A command line view of IT



Nagios forked by Icinga for open source monitoring

icinga.jpg
From the 'forking open source' files:

Nagios is critical open source application providing monitoring capabilities that are widely used (by millions?) by many including myself. Yet apparently the pace of Nagios evolution wasn't fast enough or inclusive enough for all, so a group of contributors is now forking Nagios and making their own Nagios-based open source systems monitoring solution called 'icinga.'

According to icinga's website, their goal is to,"be more responsive to user requests and faster in software development through the support of a broader developer community."

Initially (at least), icinga is set to be compatible with Nagios, which is how forks typically start out.
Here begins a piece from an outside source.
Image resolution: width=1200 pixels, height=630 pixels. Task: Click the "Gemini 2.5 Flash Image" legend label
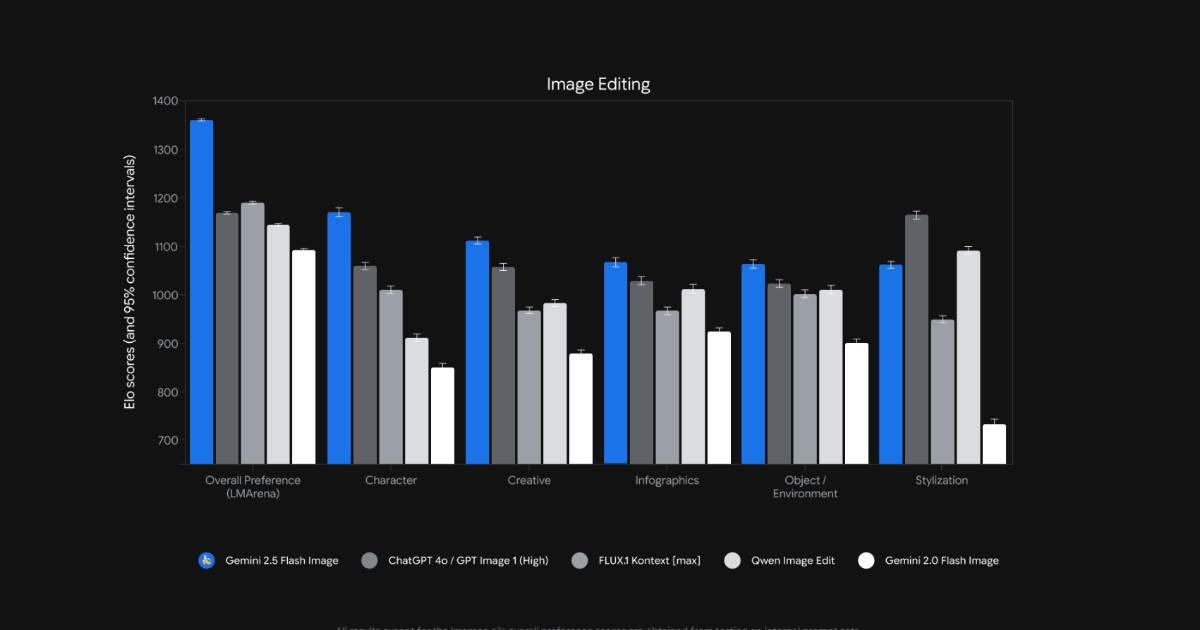point(281,561)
Over time though it is rare in my experience that forks remain compatable.

Take Nessus for example (no longer open source but it was), it's open source fork OpenVAS is no longer compatible with the leading edge of Nessus development. That's a bit of a different case though as Tenable (the commerical sponsor of Nessus) claimed back in 2005 that the open source development model wasn't working for Nessus.

With Nagios, the claim is a little different. The claim is that there are governance and development issues that current organization structure of the Nagios project are not addressing, so the Icinga people are the option of forking and starting their own project.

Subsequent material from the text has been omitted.